Wednesday Aug 10th 2011 by Jeffrey Burt

Cisco CEO John Chambers said the reorganization and restructuring the company is undergoing will prove to be a competitive advantage against its rivals.

The painful and company-wide restructuring and job cuts at Cisco Systems, brought on by several disappointing financial quarters, will prove to be a competitive advantage for the networking giant going forward, according to CEO John Chambers.

Speaking to analysts and journalists Aug. 10 while announcing the company's fiscal fourth-quarter financial numbers, Chambers noted that rivals are beginning to undergo the same market pressures-such as significant drops in public sector spending-that have haunted Cisco over the past year.

Cisco is months along a journey that competitors like Juniper Networks and Riverbed Technology-both of which saw difficult quarters-are just about to begin, he said.


"Our moves now give us the advantage over our competitors," Chambers said.

Those moves include streamlining its sales, services and engineering units, getting rid of businesses that don't address Cisco's key markets-the company essentially cut its consumer business and rid itself of its profitable Flip video camera unit-and reducing the workforce by about 9 percent by cutting about 6,500 jobs. Seventeen percent of those workers at the vice president level or higher were cut, and another 5,000 will leave Cisco when the company sells its TV set-top box manufacturing plant in Mexico.

The goal is to cut $1 billion in annual operating expenses, and the result will be a more competitive and more focused Cisco, Chambers said.

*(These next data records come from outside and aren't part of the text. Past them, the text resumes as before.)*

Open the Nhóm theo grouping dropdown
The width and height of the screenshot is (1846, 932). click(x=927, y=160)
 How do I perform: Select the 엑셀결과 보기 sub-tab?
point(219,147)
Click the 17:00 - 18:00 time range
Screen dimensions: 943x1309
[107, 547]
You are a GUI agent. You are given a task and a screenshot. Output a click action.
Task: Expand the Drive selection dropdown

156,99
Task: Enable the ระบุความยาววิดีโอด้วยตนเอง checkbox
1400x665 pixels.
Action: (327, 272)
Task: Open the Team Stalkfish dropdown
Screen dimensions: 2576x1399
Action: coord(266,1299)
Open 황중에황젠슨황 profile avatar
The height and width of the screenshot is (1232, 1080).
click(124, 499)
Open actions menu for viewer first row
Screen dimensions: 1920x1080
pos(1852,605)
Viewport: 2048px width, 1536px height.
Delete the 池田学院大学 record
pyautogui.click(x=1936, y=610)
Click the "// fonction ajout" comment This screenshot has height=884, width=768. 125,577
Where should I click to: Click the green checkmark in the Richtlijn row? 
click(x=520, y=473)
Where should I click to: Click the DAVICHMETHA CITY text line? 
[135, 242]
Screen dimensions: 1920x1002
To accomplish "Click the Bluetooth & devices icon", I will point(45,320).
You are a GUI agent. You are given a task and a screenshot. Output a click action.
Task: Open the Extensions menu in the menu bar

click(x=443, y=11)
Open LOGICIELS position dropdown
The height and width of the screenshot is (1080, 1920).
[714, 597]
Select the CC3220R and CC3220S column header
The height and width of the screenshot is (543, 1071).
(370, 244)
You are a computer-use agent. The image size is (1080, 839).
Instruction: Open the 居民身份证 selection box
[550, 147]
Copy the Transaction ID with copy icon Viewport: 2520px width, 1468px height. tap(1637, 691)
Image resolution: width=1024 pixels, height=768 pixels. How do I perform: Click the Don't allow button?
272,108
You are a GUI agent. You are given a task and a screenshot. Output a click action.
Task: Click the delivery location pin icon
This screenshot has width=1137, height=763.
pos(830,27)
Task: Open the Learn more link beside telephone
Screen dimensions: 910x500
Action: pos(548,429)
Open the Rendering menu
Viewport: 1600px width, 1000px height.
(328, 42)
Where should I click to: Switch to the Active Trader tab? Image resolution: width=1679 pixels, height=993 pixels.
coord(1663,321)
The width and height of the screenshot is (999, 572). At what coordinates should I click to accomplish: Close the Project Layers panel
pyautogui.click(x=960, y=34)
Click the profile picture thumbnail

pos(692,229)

Juniper last month announced an 11 percent drop in income on a 15 percent revenue increase, numbers that missed analyst targets. Juniper officials said solid numbers in their switching and router businesses were offset by the difficult economy and other factors. Riverbed's stock also took a hit last month, despite the company's 35 percent growth in revenues.

Cisco's financial numbers were a mixture, though the overall story was one of a company that seems to be finding its footing again. Revenues in the fourth quarter rose 3.3 percent, to $11.2 billion, and 7.9 percent for the entire fiscal year. In addition, product orders jumped 11 percent. However, net income dropped 12.4 percent, to $2.2 billion.

Among the bright spots was data center equipment, in particular Cisco's UCS (Unified Computing System) business, which saw its run rate jump to $1.1 billion and another 2,000 customers sign on, bringing the total number of UCS customers to more than 7,400.

However, there continue to be challenges, in particular the continued drop in public sector spending, which accounts for as much as a fifth of Cisco revenues. Federal government revenues fell 18 percent, while state and local dropped 2 percent.

Chambers also acknowledged the difficult world economy, particularly in light of the high volatility of stocks in recent days following the increasing problems in the European Union and Standard & Poor's decision last week to lower the United States' bond rating.

For the current quarter, Cisco officials said they expect sales to grow as much as 4 percent-or between $10.8 billion to $11.1 billion-over the same period last year.